In this case, even when gas is not passed to the dry main 43 side, it is preferable to always perform a cheap water shower to prevent a drop in temperature and to switch over immediately even if the system is stopped due to failure, inspection, etc. As described above, according to the present invention, the spouted bed cooler
A wet wall cooler can be used to recover heat while preventing coking at temperatures above 450°C, and a wet wall cooler can be used to recover heat while preventing coking at temperatures below 450°C. It has the remarkable effect of being able to operate stably and continuously for a long period of time. Furthermore, since the recovered steam is at a high temperature of 60 kg1c71 or more, it can be efficiently used for power generation, making it an excellent method in terms of utilization.

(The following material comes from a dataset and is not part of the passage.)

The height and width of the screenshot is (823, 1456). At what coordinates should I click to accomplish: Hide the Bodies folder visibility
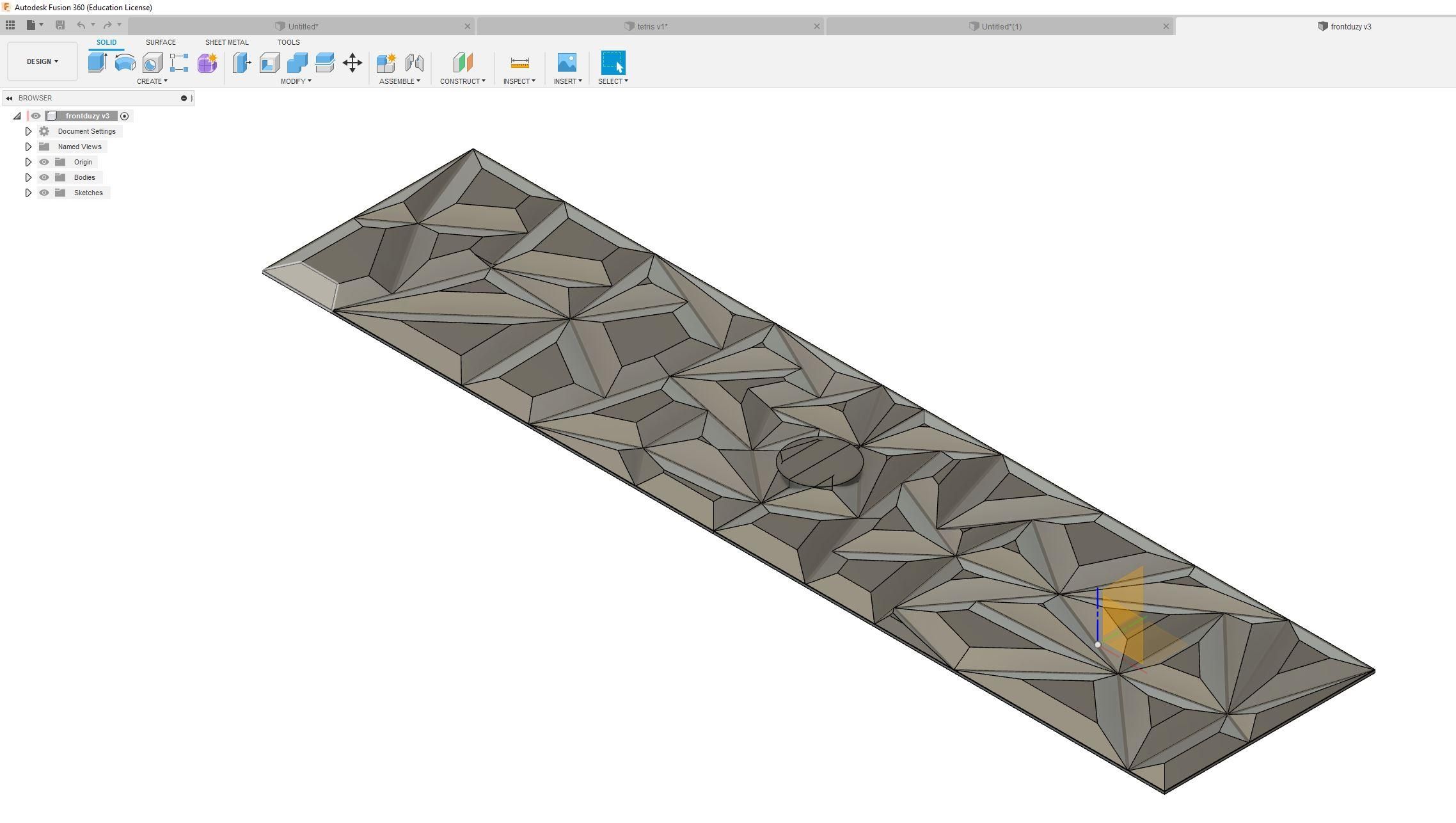click(44, 177)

[Brief explanation of drawings]

FIG. 1 is an explanatory diagram showing an example of a heat recovery device used in the method of the present invention, FIG. 2 is an explanatory diagram of a spouted bed cooler used in the same device, and FIG. 3 is an explanatory diagram of a wet wall cooler used in the same device. FIG. 4 is an explanatory diagram showing another embodiment of the present invention. 1... Coke oven, 2... Rising pipe, 3
, 4... Gas pipe system, 5... Water seal valve, 6...
...Dry main, 7...Pressure control device,
8...Primary cooler, 9...
Pressure control device, 10...Coke oven gas blower, 11...Shutoff valve, 12...New air collection pipe, 13...Spouted bed cooler, 14・・・・・・
・Wet wall cooler, 15... Anhydrous water cooler, 16
...Flow rate control device, 17...Rough coke oven gas blower, 18...Outer cylinder, 19...
... Inner cylinder, 20 ... Particle splash prevention plate, 21 ...
... Pipeline for heat exchange fluid, 22 ... Particles, 2
3... Gas-liquid contact tank, 24... Gas-liquid separation tank,
25... Downstream pipe line, 26... Circulation pump, 27... Heat exchange fluid pipe line.

Claims (1)

[Claims] 1. A coke oven-generated raw material characterized in that coke oven gas generated in a coke oven carbonization chamber is once collected in a collection pipe, and then guided to a spouted bed cooler for heat exchange, and then to a wet wall cooler for heat exchange. Gas heat recovery method.